- _WHAT THIS TASK INVOLVES_:
Output the entries verbatim, including every line.

-*-*-

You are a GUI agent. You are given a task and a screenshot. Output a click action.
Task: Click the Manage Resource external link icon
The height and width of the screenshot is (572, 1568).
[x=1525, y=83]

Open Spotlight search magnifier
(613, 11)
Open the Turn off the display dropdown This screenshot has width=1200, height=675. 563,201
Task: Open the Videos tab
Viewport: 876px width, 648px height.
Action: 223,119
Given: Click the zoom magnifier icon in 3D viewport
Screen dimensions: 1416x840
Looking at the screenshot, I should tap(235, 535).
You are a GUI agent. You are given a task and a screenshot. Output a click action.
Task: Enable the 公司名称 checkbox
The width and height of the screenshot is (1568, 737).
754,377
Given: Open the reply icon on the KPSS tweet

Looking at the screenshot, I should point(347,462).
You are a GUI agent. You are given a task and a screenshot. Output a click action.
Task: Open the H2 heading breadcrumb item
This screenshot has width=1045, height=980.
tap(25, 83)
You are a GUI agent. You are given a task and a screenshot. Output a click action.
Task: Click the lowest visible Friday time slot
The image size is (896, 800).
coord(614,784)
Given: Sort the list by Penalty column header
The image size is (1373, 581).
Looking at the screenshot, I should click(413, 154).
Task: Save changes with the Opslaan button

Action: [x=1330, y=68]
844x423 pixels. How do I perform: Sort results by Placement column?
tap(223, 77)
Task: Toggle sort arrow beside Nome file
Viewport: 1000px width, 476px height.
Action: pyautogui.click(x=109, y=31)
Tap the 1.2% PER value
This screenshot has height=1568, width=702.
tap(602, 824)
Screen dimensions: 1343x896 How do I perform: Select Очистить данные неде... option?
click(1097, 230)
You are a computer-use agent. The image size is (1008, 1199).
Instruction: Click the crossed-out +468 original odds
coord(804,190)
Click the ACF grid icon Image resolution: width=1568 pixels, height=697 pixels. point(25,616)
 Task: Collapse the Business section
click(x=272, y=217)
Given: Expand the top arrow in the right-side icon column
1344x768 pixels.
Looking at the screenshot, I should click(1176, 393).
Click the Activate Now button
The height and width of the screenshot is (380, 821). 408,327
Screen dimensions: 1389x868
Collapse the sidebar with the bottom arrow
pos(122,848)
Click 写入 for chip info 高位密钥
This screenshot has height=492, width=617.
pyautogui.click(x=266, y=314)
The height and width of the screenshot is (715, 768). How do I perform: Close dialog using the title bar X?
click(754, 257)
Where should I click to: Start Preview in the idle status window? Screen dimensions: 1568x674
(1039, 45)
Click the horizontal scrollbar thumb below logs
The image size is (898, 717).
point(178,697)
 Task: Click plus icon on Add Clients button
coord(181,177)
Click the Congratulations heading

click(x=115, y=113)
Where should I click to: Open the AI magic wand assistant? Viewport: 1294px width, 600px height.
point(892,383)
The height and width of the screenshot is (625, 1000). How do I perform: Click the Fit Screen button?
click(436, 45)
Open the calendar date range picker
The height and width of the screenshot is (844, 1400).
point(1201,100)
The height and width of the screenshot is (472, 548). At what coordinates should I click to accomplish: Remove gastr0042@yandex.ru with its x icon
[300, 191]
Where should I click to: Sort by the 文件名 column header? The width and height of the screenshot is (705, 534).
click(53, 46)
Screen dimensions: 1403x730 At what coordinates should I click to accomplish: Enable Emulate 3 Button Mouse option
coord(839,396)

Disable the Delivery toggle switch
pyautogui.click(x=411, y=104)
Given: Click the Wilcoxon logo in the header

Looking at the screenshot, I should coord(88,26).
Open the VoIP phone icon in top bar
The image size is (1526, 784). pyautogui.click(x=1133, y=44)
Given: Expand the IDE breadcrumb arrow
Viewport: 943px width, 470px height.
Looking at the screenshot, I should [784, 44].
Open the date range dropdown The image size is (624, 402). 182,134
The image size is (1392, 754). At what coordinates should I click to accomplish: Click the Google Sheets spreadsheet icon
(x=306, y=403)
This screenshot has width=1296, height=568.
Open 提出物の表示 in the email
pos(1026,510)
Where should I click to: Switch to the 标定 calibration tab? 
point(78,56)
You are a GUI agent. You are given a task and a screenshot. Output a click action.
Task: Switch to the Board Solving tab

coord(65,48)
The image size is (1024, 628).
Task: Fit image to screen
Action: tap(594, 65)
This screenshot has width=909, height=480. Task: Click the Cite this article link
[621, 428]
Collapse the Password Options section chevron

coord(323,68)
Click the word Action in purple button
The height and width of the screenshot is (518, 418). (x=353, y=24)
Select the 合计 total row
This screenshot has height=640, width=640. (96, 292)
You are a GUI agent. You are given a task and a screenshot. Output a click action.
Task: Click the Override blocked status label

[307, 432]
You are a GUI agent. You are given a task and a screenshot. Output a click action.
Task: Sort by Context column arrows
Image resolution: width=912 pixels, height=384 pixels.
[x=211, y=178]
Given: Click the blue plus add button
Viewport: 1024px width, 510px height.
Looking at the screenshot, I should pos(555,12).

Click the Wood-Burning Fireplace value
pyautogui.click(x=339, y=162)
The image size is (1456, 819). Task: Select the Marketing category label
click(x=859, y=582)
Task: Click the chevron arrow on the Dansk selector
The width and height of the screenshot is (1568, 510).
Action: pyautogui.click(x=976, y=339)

-*-*-

- _RESULT OF THIS EXERCISE_:
You are a GUI agent. You are given a task and a screenshot. Output a click action.
Task: Click the Manage Resource external link icon
The height and width of the screenshot is (572, 1568).
[x=1525, y=83]

Open Spotlight search magnifier
(613, 11)
Open the Turn off the display dropdown This screenshot has width=1200, height=675. 563,201
Task: Open the Videos tab
Viewport: 876px width, 648px height.
Action: 223,119
Given: Click the zoom magnifier icon in 3D viewport
Screen dimensions: 1416x840
Looking at the screenshot, I should tap(235, 535).
You are a GUI agent. You are given a task and a screenshot. Output a click action.
Task: Enable the 公司名称 checkbox
The width and height of the screenshot is (1568, 737).
754,377
Given: Open the reply icon on the KPSS tweet

Looking at the screenshot, I should point(347,462).
You are a GUI agent. You are given a task and a screenshot. Output a click action.
Task: Open the H2 heading breadcrumb item
This screenshot has width=1045, height=980.
tap(25, 83)
You are a GUI agent. You are given a task and a screenshot. Output a click action.
Task: Click the lowest visible Friday time slot
The image size is (896, 800).
coord(614,784)
Given: Sort the list by Penalty column header
The image size is (1373, 581).
Looking at the screenshot, I should click(413, 154).
Task: Save changes with the Opslaan button

Action: [x=1330, y=68]
844x423 pixels. How do I perform: Sort results by Placement column?
tap(223, 77)
Task: Toggle sort arrow beside Nome file
Viewport: 1000px width, 476px height.
Action: pyautogui.click(x=109, y=31)
Tap the 1.2% PER value
This screenshot has height=1568, width=702.
tap(602, 824)
Screen dimensions: 1343x896 How do I perform: Select Очистить данные неде... option?
click(1097, 230)
You are a computer-use agent. The image size is (1008, 1199).
Instruction: Click the crossed-out +468 original odds
coord(804,190)
Click the ACF grid icon Image resolution: width=1568 pixels, height=697 pixels. point(25,616)
 Task: Collapse the Business section
click(x=272, y=217)
Given: Expand the top arrow in the right-side icon column
1344x768 pixels.
Looking at the screenshot, I should click(1176, 393).
Click the Activate Now button
The height and width of the screenshot is (380, 821). 408,327
Screen dimensions: 1389x868
Collapse the sidebar with the bottom arrow
pos(122,848)
Click 写入 for chip info 高位密钥
This screenshot has height=492, width=617.
pyautogui.click(x=266, y=314)
The height and width of the screenshot is (715, 768). How do I perform: Close dialog using the title bar X?
click(754, 257)
Where should I click to: Start Preview in the idle status window? Screen dimensions: 1568x674
(1039, 45)
Click the horizontal scrollbar thumb below logs
The image size is (898, 717).
point(178,697)
 Task: Click plus icon on Add Clients button
coord(181,177)
Click the Congratulations heading

click(x=115, y=113)
Where should I click to: Open the AI magic wand assistant? Viewport: 1294px width, 600px height.
point(892,383)
The height and width of the screenshot is (625, 1000). How do I perform: Click the Fit Screen button?
click(436, 45)
Open the calendar date range picker
The height and width of the screenshot is (844, 1400).
point(1201,100)
The height and width of the screenshot is (472, 548). At what coordinates should I click to accomplish: Remove gastr0042@yandex.ru with its x icon
[300, 191]
Where should I click to: Sort by the 文件名 column header? The width and height of the screenshot is (705, 534).
click(53, 46)
Screen dimensions: 1403x730 At what coordinates should I click to accomplish: Enable Emulate 3 Button Mouse option
coord(839,396)

Disable the Delivery toggle switch
pyautogui.click(x=411, y=104)
Given: Click the Wilcoxon logo in the header

Looking at the screenshot, I should coord(88,26).
Open the VoIP phone icon in top bar
The image size is (1526, 784). pyautogui.click(x=1133, y=44)
Given: Expand the IDE breadcrumb arrow
Viewport: 943px width, 470px height.
Looking at the screenshot, I should [784, 44].
Open the date range dropdown The image size is (624, 402). 182,134
The image size is (1392, 754). At what coordinates should I click to accomplish: Click the Google Sheets spreadsheet icon
(x=306, y=403)
This screenshot has width=1296, height=568.
Open 提出物の表示 in the email
pos(1026,510)
Where should I click to: Switch to the 标定 calibration tab? 
point(78,56)
You are a GUI agent. You are given a task and a screenshot. Output a click action.
Task: Switch to the Board Solving tab

coord(65,48)
The image size is (1024, 628).
Task: Fit image to screen
Action: tap(594, 65)
This screenshot has width=909, height=480. Task: Click the Cite this article link
[621, 428]
Collapse the Password Options section chevron

coord(323,68)
Click the word Action in purple button
The height and width of the screenshot is (518, 418). (x=353, y=24)
Select the 合计 total row
This screenshot has height=640, width=640. (96, 292)
You are a GUI agent. You are given a task and a screenshot. Output a click action.
Task: Click the Override blocked status label

[307, 432]
You are a GUI agent. You are given a task and a screenshot. Output a click action.
Task: Sort by Context column arrows
Image resolution: width=912 pixels, height=384 pixels.
[x=211, y=178]
Given: Click the blue plus add button
Viewport: 1024px width, 510px height.
Looking at the screenshot, I should pos(555,12).

Click the Wood-Burning Fireplace value
pyautogui.click(x=339, y=162)
The image size is (1456, 819). Task: Select the Marketing category label
click(x=859, y=582)
Task: Click the chevron arrow on the Dansk selector
The width and height of the screenshot is (1568, 510).
Action: pyautogui.click(x=976, y=339)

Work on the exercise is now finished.